PROBLEMS AND TASKS:
[1] Please decide whether each statement below agrees with the passage on immigrant students' mental health, answering yes or no and quoting the deciding words. (a) The study recruited students aged 12 to 19. (b) Participants had to have lived in the USA for at least two years. (c) The writer's search began with psychology databases.
[2] Carry the passage on immigrant students' mental health forward from its final sentence, keeping the writer's first-person account of the research process.

SOURCE EXTRACT:

The authors, both of whom are clinical psychologists that have worked with diverse children in refugee trauma programs, conducted a study based in Boston, Massachusetts and Portland, Maine to analyze the connection between young refugee students’ sense of school belonging and their previous exposure to adversities from growing up during a war conflict in their home countries. After consulting a Somali advisory board to adjust their study to be culturally appropriate, students from the ages 12-19 years were recruited through flyers and recommendations. Participating students had to be born in Africa, living in the USA for at least one year, and they had to speak enough English to fully understand instructions and interview questions. Once recruited, students completed a total of five self-report surveys to assess each of the students’ amount of exposure to trauma from the civil war, sense of school belonging and membership, post-traumatic stress disorder symptoms, depressive disorder symptoms, and level of self-efficacy. The authors found school belonging, mental health, and self-efficacy to be linked together and that if a student had higher levels of school belonging, they also tended to have lower levels of depressive symptoms and higher levels of self-efficacy regardless of their past trauma.
Mental Health, Immigration, and Education
I started my research using databases geared towards Educational Studies, such as the Education Resources Information Center (ERIC) as well as the ProQuest Education Database. Both of these databases specialized in education publications, and I was able to find information on the educational experience of certain immigrant populations, as well as the importance of creating “safe spaces” for marginalized groups on college campuses. I expanded my reach to psychology-based databases, including PsycInfo, the ProQuest Psychology Database. These databases allowed me to find information on emotional and behavioral effects of school mental health resources, as illustrated with the article on “narrative therapy” to assist college-age immigrants. Search terms that I used involved phrases like “immigrant mental health,” “immigrant, therapy” and “immigrant, academic performance.” I also scoured the references cited in previous journal articles I found in order to find ideas for other topics I wanted to explore, which led me to learn more about dropout rates among first, second, and third generation immigrants as well as the concept of grief work to address loss in the immigration experience.

DATA FOR REVIEW:
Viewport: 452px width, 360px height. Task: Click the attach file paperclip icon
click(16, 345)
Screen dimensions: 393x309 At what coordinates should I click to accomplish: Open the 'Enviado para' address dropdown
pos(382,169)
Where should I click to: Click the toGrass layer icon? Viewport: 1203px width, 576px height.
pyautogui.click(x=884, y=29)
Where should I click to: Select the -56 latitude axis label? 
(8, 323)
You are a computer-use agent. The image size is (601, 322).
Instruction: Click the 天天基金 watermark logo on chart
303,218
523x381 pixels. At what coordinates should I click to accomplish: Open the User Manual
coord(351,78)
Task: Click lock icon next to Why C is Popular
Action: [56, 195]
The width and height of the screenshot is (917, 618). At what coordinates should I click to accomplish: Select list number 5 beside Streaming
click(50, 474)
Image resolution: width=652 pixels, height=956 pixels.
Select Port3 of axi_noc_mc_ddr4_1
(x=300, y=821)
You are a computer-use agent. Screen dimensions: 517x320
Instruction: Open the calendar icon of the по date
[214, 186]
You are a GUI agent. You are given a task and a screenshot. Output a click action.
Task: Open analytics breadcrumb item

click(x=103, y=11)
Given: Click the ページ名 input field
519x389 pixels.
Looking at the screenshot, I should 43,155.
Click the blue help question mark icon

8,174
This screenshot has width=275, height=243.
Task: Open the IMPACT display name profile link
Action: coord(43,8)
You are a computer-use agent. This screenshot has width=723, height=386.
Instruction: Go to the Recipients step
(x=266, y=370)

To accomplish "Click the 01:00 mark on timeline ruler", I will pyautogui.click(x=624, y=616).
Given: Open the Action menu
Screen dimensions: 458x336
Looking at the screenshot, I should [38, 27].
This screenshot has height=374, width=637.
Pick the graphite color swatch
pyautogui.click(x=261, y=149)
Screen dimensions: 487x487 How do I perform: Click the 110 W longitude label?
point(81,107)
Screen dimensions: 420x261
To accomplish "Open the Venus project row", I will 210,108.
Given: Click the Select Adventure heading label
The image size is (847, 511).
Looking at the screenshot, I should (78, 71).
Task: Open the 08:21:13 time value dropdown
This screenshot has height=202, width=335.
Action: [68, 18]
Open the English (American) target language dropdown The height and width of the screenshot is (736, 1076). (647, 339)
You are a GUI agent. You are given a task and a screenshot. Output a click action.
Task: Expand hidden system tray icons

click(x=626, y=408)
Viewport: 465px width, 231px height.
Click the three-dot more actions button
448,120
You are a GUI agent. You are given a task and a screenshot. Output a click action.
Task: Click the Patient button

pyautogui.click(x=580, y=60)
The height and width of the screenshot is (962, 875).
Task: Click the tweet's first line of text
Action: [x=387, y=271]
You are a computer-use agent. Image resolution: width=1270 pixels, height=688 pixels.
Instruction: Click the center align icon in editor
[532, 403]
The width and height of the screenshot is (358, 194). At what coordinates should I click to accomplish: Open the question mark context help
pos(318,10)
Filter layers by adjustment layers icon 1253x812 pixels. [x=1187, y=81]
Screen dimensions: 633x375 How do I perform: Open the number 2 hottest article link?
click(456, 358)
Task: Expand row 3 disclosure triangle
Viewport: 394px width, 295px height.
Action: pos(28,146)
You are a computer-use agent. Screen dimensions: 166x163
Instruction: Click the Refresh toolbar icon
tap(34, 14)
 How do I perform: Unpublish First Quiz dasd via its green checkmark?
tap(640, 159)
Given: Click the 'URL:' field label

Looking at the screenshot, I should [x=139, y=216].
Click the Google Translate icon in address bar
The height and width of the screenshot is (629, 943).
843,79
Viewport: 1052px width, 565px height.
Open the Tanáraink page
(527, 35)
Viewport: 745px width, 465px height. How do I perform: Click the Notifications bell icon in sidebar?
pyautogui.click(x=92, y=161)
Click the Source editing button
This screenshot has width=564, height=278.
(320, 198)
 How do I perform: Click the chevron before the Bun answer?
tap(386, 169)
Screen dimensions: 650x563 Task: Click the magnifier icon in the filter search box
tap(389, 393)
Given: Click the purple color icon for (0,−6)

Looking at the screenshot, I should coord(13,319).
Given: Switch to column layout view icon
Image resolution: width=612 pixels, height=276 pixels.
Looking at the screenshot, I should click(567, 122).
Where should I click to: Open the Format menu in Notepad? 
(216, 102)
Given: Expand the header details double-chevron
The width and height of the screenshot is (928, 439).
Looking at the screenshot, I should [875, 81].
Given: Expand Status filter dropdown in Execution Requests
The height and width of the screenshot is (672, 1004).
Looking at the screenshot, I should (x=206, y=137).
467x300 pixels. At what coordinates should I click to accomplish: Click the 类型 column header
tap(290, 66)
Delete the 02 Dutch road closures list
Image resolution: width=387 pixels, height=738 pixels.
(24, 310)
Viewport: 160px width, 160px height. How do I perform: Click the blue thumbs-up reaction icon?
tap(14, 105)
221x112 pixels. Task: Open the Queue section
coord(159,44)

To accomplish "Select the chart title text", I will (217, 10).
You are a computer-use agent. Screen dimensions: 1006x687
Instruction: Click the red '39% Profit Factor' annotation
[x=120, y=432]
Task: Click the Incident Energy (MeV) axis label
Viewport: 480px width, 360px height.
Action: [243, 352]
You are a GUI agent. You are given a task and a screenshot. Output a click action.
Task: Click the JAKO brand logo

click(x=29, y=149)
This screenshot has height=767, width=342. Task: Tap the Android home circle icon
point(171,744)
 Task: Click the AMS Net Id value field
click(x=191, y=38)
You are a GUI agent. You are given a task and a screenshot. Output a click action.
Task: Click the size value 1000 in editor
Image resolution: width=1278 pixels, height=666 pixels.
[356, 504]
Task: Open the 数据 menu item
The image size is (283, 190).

RESPONSES FOR EACH TASK:
[1]
(a) Yes: "students from the ages 12-19 years were recruited through flyers and recommendations"
(b) No: "living in the USA for at least one year"
(c) No: "I started my research using databases geared towards Educational Studies"

[2]
I decided to focus my research on immigrant mental health, specifically within the context of immigrant students and their education. The sources I compiled focused on a variety of topics, including the historic marginalization of immigrants in the education system, disrupted identity as a result of immigration, modes of therapy for immigrant students, training of mental health professionals to assist immigrant students, immigrant students in special education, among others. I wanted to explore the intersection of immigration and mental health after learning about the constant struggles that immigrants experience while adapting to new communities, learning new languages, picking up new occupational skills, and attending new schools. That amount of drastic and intense change would affect anyone’s mental state, leading some to seek a myriad of solutions, which might include finding a therapist, licensed counselor, or other forms of mental health services.
However, immigrants may also be more limited in the mental health resources they are able to take advantage of in the community due to language or financial barriers, which would only exacerbate their conditions. Since immigrant students are under especially high levels of stress due to balancing their changing identities, family and school environments, and pressure to succeed, deteriorating mental health could lead to declining academic performance. I wanted to also focus my research on the types of resources available to immigrant students within schools, where they would be most accessible and supportive.
From my articles on immigration, education, and mental health, I learned that the school environment can be extremely valuable in supporting immigrant students’ development of identity, stability, and community. However, many adolescents, especially those who immigrated later on as a young adult or teenager, struggle with constructing a new identity based on what they learn about the culture and society of their new home. Some are struggling to come to terms with the losses of home and relationships they have experienced as a result of their immigration, grapple with the loss of their “old self,” and question their new place in a new society. Several studies have analyzed in depth the effect of several methods used in therapeutic practices specifically for immigrant students in the hopes of confronting the trauma and disruptions they’ve experienced in their life and offering support regarding their mental health, such as “narrative therapy” or therapy devoted specifically to grief work and loss. These types of therapy have been shown to be a step towards offering the necessary support to immigrant students who lack sufficient representation in school and are in need of resources that take into account their experiences and circumstances. Despite these strides, this is merely scratching the surface of advocating for immigrant students and their families to be fairly represented and supported by their surrounding communities. Hopefully, the following sources will provide more insight into the immigrant experience in conjunction with its effects on adolescent mental health.
Stromquist, N. (2012). The educational experience of Hispanic immigrants in the United States: Integration through marginalization. Race Ethnicity and Education, 15(2), 195–221.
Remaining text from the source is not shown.